Dave started the changes about 6 years ago with a 20-acre field of millet. He sent his hired hand to grazing school, studied the notes and types of forage available. He talked to several farmers who were set up with a managed grazing system. That first summer was the start of what led to a bunch of spoiled cows who get new pasture every 12 hours except in December and January.
A study found that an average of $5.00 per acre for hay production can be obtained through managed grazing. “It was also found that the majority of acreage could produce an economically feasible return per acre, for both hay and beef production,” said Dr. Mike Dicks with Oklahoma State University.
TO START, Dave drew a map of the farm and planned what and where to plant. Fences on paper are easier to move than fences in the field. Thirty-five acres of cereal rye provide the forage for close to six months a year. “Depending on the weather,” according to Dave, “it’s a matter of looking at what you have and how to use it.” When the rye is done, those fields will be planted with a summer forage such as millet or hay-grazer.
Dave manages his herd of 60-80 Holsteins on two acre paddocks divided with a cross fence. He put T-posts on both ends of the field and strung electric wire that can be moved for planting, fertilizing or hay baling. The cross fence is pulled through to the next paddock once a day. Ideally, the cows get the first half of a paddock at night when they eat less and the whole two acres the next day. In the heat of the summer, it is reversed.

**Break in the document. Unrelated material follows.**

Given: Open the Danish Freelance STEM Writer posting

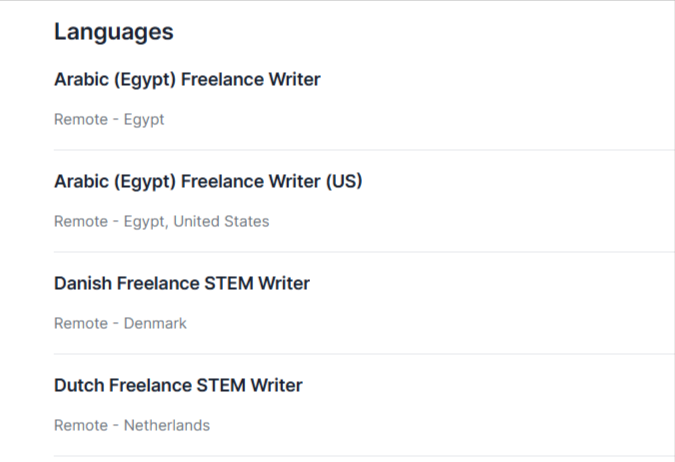Looking at the screenshot, I should (182, 283).
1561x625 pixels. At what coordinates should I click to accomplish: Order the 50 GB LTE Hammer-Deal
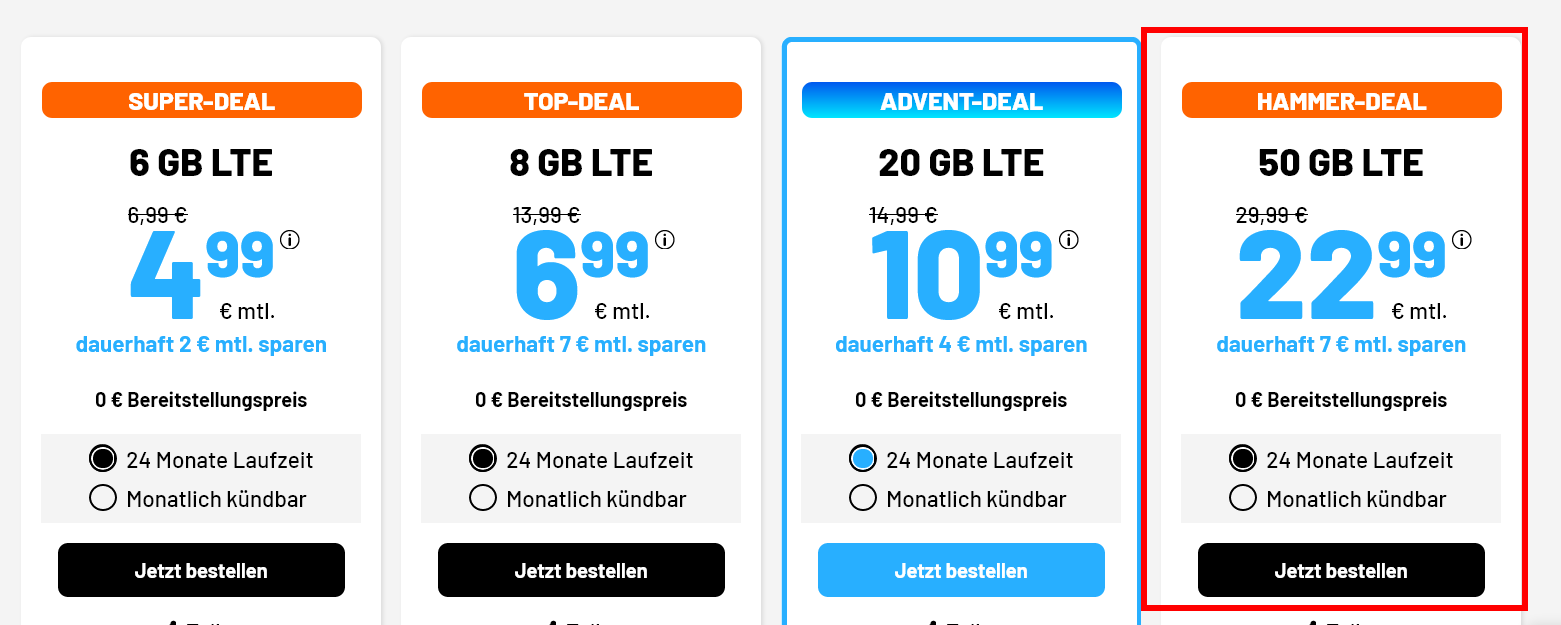[x=1341, y=571]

THE MILLET PAID for itself in the first 30 days with an increase in milk production of about 10 pounds per cow. “I’m sure I would not be milking right now if I hadn’t gone to this,” said Dave. “When the cows are in the rye grass they are just happier. They only eat about 10 pounds of grain in the barn.”
Cereal Rye is planted in the fall. The cows graze that until the first part of December or when the grass quits growing.
Twelve acres of Orchard grass and Clover and 20 acres of wild grass, (that started out as permanent Rye) and Clover is grazed between the rye and summer grass.
THERE ARE FOUR PONDS on the farm. The paddocks are set up so that the cows can go to water any time they are ready. One thing he has learned is that the cows don’t look at the picture and see which way to go. Some fields have gate hooks on both sides to make it easy for them. It is something that is unique to each farm. Water in each paddock would be nice, but isn’t a must.
Being able to make a plan and then change it according to weather is essential. “Rye grass that gets ahead of the cows in the spring makes good feed for the next winter, so I have it baled and wrapped when that happens,” Dave explained. “Most of it is common sense.”